Private daycare centers need to be regulated more strictly to complement plans to increase the number of public and non-profit daycare centers, an educational union said yesterday, criticizing the Ministry of Education for not requiring schools to meet educational quality and labor standards before giving them subsidies.
“It appears that the ministry’s objective stops at providing parents with cheaper places to send their children for daycare,” National Federation of Teachers’ Unions president Chang Hsu-cheng (張旭政) said. “The ministry does not have any plans about the quality of education; it is just concerned about increasing the supply.”
The ministry’s plan calls for spending NT$6 billion (US$198 million) to establish 1,000 public and non-profit daycare centers.
Local governments have been reluctant to establish the centers and the non-profit sector lacks the capacity to establish a large number of daycare centers, making government cooperation with for-profit daycare centers a possibility, Chang said
“The government has been trying for years, but only 50 non-profit daycare centers have been established across the nation. Where are the non-profit organizations needed to meet the government’s goals supposed to come from?” he said. “We suspect that the result will be that the ministry will give facilities and funding to private daycares by having them establish new legal personages to allow the establishment of cooperatives with the government.”

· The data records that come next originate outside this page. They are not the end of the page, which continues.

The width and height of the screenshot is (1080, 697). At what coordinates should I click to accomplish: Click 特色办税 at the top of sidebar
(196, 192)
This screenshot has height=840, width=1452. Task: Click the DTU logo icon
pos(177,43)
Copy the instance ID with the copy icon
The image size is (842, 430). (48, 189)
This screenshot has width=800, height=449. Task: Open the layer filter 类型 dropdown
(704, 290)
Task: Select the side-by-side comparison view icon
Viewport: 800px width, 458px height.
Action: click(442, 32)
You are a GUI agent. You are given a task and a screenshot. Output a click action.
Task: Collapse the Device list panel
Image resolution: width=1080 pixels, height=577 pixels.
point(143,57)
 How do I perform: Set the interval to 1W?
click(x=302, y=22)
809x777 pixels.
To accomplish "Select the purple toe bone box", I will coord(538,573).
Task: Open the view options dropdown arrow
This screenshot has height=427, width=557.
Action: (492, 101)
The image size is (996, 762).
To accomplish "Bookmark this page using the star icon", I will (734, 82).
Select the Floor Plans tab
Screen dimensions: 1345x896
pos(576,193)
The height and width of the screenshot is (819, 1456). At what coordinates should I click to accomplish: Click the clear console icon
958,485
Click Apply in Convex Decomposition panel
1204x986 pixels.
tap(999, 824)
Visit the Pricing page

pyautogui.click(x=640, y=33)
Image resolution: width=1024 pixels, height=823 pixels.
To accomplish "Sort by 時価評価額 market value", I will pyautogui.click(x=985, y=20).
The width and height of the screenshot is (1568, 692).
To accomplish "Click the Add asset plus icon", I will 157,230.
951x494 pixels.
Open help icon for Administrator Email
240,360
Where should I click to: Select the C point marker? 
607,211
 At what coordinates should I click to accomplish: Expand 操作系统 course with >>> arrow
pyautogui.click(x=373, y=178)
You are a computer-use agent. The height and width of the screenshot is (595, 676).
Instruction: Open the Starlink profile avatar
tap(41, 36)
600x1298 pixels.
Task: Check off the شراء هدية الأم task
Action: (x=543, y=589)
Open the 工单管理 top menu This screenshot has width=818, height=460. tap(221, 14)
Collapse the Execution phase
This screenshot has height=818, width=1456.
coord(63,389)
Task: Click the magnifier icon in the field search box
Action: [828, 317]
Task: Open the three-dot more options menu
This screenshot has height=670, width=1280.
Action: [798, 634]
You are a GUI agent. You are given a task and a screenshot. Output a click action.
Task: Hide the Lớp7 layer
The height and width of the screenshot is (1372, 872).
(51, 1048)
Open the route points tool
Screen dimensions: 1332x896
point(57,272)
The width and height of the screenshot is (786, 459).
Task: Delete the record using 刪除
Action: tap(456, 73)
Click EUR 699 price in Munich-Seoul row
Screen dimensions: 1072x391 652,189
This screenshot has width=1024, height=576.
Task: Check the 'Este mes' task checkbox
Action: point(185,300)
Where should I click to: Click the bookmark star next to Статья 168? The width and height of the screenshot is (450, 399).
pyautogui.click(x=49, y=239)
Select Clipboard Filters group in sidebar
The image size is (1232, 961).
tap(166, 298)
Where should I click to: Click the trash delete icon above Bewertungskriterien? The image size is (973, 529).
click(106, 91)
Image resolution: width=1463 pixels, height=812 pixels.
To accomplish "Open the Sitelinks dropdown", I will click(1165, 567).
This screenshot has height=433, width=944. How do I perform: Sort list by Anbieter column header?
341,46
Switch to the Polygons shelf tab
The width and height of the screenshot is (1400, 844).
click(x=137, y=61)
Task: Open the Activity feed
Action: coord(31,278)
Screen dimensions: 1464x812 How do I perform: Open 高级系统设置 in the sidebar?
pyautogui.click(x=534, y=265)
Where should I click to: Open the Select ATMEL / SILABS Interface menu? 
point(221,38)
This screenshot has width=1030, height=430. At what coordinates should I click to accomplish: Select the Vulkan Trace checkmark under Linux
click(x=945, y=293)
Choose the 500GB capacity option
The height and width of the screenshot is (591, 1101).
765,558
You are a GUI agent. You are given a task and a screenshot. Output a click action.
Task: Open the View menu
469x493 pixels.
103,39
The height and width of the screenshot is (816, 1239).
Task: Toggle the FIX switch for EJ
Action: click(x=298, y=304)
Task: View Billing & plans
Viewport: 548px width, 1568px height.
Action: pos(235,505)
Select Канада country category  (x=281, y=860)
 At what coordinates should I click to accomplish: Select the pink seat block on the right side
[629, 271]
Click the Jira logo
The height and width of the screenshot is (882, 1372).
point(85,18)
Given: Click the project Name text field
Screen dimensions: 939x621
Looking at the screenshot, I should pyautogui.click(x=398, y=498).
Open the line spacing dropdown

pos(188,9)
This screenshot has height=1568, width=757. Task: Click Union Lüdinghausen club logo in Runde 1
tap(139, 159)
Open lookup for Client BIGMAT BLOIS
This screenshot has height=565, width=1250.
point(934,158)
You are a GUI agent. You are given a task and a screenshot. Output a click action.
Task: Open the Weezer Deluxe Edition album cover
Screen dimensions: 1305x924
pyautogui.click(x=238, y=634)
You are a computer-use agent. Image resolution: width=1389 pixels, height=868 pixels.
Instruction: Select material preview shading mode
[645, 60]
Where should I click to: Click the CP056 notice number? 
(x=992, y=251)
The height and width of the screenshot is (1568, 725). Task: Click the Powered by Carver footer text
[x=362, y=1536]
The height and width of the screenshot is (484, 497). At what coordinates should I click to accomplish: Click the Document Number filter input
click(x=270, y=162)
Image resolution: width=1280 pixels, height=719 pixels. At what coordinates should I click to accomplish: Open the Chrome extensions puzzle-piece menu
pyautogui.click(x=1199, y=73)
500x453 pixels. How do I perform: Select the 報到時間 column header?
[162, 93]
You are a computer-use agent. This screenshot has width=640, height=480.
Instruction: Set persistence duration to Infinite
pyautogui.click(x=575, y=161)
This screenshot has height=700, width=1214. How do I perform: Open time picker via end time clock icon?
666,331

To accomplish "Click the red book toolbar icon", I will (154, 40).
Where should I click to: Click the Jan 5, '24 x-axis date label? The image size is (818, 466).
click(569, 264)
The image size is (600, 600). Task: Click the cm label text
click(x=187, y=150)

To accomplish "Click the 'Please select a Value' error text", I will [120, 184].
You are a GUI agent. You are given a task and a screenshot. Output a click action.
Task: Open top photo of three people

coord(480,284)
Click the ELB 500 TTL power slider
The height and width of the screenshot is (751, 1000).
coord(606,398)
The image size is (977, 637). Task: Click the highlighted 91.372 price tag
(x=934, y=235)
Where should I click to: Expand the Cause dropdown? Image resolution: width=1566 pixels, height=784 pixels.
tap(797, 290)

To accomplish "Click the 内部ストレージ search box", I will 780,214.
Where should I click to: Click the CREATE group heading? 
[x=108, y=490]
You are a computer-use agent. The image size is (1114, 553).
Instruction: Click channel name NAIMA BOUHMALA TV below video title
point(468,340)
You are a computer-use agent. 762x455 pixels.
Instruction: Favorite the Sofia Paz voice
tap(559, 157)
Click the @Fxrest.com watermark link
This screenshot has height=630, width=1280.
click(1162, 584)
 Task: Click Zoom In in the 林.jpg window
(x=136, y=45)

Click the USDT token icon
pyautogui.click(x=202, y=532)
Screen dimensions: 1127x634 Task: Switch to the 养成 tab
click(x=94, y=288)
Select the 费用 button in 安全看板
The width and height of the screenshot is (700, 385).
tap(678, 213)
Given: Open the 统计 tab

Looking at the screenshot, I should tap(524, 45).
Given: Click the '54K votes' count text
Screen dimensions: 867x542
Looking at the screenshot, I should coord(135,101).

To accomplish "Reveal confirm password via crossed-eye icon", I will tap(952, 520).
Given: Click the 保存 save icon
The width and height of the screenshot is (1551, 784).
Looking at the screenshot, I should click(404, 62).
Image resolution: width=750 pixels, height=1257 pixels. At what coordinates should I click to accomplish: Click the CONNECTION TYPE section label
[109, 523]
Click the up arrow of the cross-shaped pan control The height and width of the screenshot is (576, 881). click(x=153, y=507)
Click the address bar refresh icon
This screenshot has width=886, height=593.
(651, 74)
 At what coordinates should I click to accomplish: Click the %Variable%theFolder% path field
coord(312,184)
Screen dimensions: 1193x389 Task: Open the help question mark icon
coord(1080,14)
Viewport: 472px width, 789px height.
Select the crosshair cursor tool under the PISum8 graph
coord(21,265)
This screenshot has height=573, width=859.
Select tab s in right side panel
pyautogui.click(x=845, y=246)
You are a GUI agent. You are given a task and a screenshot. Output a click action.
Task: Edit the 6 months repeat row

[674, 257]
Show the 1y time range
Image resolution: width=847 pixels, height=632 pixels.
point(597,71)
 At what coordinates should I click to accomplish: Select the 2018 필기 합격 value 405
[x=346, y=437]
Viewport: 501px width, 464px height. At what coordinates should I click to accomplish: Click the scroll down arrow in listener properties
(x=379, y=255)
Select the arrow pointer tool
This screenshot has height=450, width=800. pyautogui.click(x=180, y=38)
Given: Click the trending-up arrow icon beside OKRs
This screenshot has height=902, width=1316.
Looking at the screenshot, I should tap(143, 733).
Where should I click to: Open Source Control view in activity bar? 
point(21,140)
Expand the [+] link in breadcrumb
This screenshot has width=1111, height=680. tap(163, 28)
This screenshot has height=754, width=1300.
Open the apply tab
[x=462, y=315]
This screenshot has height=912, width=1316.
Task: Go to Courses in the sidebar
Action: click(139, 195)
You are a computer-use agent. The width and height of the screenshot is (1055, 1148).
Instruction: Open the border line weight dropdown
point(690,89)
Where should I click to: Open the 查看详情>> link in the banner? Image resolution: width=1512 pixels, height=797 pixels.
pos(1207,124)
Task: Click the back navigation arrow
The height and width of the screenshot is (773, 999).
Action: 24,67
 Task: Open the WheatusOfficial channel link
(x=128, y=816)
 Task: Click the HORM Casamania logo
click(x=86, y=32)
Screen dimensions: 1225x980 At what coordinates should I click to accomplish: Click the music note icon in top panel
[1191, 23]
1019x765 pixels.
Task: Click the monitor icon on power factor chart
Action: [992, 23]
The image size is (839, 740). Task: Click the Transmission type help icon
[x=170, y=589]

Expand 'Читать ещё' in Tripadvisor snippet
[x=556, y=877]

Tuition subsidy rules only regulate private daycare centers, said Yen Chai-chen (顏嘉辰), vice chairman of the union’s Early Childhood Education Committee, urging the ministry to mandate educational standards and require schools to pay the same minimum salary as non-profit centers to be eligible for tuition subsidies.
Most private daycare centers pay wages that are only slightly higher than the monthly minimum wage of NT$21,009, he said, adding that non-profit centers offer starting salaries of NT$ 30,155 with public daycare centers offering NT$34,155.
Public and non-profit daycare centers should be established at a similar pace, he said, calling on the government to establish more public daycare centers to reach its non-profit daycare center target.